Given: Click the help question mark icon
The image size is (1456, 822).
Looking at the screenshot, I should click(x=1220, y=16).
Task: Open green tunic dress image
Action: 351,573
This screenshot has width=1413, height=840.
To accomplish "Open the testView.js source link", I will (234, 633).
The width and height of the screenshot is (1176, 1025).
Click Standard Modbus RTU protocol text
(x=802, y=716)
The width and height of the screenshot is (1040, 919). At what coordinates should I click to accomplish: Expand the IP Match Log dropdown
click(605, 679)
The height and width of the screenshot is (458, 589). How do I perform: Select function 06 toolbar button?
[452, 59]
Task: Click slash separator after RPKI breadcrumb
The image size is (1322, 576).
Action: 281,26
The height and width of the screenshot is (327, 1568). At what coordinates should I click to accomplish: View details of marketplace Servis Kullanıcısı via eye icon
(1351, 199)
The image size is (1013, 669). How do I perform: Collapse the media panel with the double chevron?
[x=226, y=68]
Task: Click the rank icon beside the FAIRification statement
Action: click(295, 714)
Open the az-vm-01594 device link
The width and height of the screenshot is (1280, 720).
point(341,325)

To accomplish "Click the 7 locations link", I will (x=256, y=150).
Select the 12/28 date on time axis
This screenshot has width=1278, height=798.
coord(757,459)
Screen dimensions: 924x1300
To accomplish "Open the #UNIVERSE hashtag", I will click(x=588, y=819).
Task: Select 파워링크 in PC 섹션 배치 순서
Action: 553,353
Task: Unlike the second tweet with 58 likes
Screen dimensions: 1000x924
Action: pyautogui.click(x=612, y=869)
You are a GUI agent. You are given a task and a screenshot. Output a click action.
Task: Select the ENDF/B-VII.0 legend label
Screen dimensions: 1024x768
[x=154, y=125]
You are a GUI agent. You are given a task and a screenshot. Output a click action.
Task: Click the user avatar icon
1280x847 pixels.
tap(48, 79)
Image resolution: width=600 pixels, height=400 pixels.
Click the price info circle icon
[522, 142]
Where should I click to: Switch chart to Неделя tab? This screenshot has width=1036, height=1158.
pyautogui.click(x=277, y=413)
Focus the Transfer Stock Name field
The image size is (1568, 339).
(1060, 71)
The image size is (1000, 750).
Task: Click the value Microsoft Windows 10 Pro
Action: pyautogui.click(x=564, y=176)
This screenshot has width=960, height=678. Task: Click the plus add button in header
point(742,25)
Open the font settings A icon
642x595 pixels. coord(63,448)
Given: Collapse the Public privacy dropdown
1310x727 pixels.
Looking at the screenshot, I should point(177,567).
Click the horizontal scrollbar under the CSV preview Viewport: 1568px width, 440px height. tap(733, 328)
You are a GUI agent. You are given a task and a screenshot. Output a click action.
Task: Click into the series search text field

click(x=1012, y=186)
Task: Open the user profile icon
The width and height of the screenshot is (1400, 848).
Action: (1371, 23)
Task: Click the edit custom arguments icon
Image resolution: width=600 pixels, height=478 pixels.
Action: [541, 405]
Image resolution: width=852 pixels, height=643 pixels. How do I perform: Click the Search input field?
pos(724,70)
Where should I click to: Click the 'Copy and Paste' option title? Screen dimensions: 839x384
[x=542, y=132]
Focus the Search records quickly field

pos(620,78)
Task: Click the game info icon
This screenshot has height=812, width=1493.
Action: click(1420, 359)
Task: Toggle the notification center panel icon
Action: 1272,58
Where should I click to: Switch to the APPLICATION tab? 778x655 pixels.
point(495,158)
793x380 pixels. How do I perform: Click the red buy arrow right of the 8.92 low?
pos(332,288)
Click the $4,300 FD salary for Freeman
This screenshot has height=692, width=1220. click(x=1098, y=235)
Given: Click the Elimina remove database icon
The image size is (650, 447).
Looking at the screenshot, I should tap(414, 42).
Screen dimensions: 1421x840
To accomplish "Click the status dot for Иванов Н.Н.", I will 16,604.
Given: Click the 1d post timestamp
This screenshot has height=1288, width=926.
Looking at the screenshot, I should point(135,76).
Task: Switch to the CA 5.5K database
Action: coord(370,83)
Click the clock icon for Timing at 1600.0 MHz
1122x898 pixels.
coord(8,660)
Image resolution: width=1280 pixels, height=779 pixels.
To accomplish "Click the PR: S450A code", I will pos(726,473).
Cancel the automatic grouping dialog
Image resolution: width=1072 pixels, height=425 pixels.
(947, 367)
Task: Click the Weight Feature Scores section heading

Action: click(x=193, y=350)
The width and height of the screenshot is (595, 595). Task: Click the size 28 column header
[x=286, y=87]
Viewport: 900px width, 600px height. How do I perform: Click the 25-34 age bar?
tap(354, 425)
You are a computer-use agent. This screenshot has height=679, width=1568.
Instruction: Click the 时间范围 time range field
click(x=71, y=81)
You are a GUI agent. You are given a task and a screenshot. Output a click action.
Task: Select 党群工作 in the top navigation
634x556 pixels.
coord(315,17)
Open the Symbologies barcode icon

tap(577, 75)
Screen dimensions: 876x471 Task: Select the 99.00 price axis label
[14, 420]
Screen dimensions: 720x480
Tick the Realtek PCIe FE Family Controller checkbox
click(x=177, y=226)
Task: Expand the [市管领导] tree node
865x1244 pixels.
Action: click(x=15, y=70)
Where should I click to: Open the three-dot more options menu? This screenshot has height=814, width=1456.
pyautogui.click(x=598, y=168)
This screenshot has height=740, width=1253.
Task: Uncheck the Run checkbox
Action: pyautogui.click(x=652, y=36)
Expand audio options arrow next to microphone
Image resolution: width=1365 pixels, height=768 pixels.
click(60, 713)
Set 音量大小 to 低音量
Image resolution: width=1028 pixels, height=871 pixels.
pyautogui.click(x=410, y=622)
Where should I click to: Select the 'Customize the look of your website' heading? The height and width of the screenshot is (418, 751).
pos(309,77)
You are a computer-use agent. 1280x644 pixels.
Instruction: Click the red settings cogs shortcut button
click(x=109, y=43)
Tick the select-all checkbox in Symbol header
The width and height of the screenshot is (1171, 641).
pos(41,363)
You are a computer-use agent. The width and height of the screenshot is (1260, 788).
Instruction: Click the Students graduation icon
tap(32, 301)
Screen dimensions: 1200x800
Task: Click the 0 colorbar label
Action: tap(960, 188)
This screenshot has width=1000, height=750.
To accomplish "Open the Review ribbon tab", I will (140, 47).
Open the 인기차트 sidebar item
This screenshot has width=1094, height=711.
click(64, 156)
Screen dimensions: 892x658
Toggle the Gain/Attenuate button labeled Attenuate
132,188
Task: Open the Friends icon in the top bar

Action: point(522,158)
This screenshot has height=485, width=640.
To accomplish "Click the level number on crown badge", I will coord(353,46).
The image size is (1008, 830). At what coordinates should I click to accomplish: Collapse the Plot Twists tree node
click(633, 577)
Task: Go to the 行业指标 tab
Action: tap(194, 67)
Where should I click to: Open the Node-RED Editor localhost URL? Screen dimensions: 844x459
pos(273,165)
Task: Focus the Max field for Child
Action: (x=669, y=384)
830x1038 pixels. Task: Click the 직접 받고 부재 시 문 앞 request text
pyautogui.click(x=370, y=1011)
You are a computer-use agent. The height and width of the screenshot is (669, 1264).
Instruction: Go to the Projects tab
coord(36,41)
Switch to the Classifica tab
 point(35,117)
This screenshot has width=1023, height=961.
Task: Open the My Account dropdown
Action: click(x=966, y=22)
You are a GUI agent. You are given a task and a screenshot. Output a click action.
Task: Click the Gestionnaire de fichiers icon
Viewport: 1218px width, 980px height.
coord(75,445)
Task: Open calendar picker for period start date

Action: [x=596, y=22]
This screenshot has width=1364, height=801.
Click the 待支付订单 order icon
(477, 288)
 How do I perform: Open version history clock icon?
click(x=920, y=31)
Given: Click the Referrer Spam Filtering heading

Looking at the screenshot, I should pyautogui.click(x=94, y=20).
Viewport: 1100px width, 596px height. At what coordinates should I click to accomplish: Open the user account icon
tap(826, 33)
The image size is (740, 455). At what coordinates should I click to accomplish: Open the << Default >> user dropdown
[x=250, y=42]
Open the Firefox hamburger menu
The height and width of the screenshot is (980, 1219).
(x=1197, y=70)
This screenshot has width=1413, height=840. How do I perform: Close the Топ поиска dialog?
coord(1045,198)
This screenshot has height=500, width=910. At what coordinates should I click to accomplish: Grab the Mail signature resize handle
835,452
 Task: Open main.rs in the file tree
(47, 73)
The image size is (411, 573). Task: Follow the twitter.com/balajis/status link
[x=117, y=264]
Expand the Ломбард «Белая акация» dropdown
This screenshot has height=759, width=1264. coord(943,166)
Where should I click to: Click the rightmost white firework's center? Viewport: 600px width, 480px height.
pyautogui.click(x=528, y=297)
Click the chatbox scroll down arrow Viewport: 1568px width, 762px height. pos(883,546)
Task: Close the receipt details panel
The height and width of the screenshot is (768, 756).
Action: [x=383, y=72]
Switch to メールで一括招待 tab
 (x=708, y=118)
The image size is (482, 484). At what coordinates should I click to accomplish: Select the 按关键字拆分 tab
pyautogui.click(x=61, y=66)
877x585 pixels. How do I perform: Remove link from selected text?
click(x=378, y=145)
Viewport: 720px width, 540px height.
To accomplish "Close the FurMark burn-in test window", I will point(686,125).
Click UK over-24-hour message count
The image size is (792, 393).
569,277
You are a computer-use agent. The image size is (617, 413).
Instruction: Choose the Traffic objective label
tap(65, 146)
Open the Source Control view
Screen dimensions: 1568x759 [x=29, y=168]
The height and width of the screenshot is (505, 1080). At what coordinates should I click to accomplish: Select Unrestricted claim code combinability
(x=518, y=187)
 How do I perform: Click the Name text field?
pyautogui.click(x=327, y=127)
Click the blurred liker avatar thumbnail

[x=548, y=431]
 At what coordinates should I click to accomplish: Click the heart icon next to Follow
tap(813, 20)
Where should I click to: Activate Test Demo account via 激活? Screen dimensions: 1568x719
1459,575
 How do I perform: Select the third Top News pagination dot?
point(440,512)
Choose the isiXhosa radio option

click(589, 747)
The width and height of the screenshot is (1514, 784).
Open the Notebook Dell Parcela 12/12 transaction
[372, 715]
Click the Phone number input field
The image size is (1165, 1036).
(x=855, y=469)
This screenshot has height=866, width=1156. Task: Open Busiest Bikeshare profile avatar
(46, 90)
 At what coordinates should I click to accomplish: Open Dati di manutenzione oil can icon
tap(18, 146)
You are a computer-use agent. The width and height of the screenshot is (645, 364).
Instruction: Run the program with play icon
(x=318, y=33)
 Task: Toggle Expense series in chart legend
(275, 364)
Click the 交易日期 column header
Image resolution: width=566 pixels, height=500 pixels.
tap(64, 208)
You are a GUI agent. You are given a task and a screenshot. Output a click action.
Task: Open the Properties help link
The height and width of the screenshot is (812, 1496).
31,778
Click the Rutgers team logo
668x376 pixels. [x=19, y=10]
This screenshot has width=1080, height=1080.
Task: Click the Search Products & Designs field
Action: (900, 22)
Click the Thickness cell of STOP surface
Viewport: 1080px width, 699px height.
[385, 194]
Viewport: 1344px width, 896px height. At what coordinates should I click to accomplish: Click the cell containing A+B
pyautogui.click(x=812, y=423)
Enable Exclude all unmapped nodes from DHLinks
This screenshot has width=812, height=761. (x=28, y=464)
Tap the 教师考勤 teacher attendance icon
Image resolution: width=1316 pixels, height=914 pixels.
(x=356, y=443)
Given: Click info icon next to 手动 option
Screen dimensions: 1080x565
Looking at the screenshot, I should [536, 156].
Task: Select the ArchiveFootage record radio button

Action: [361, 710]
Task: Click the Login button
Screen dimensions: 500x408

========================================================================

Problem statement -
Only the lines above starting with the one with "Where should I click to: Activate" and going through the one with "The width and height of the screenshot is (1514, 784)." are to be copied, word for word and with both ends kept.

Result -
Where should I click to: Activate Test Demo account via 激活? Screen dimensions: 1568x719
1459,575
 How do I perform: Select the third Top News pagination dot?
point(440,512)
Choose the isiXhosa radio option

click(589, 747)
The width and height of the screenshot is (1514, 784).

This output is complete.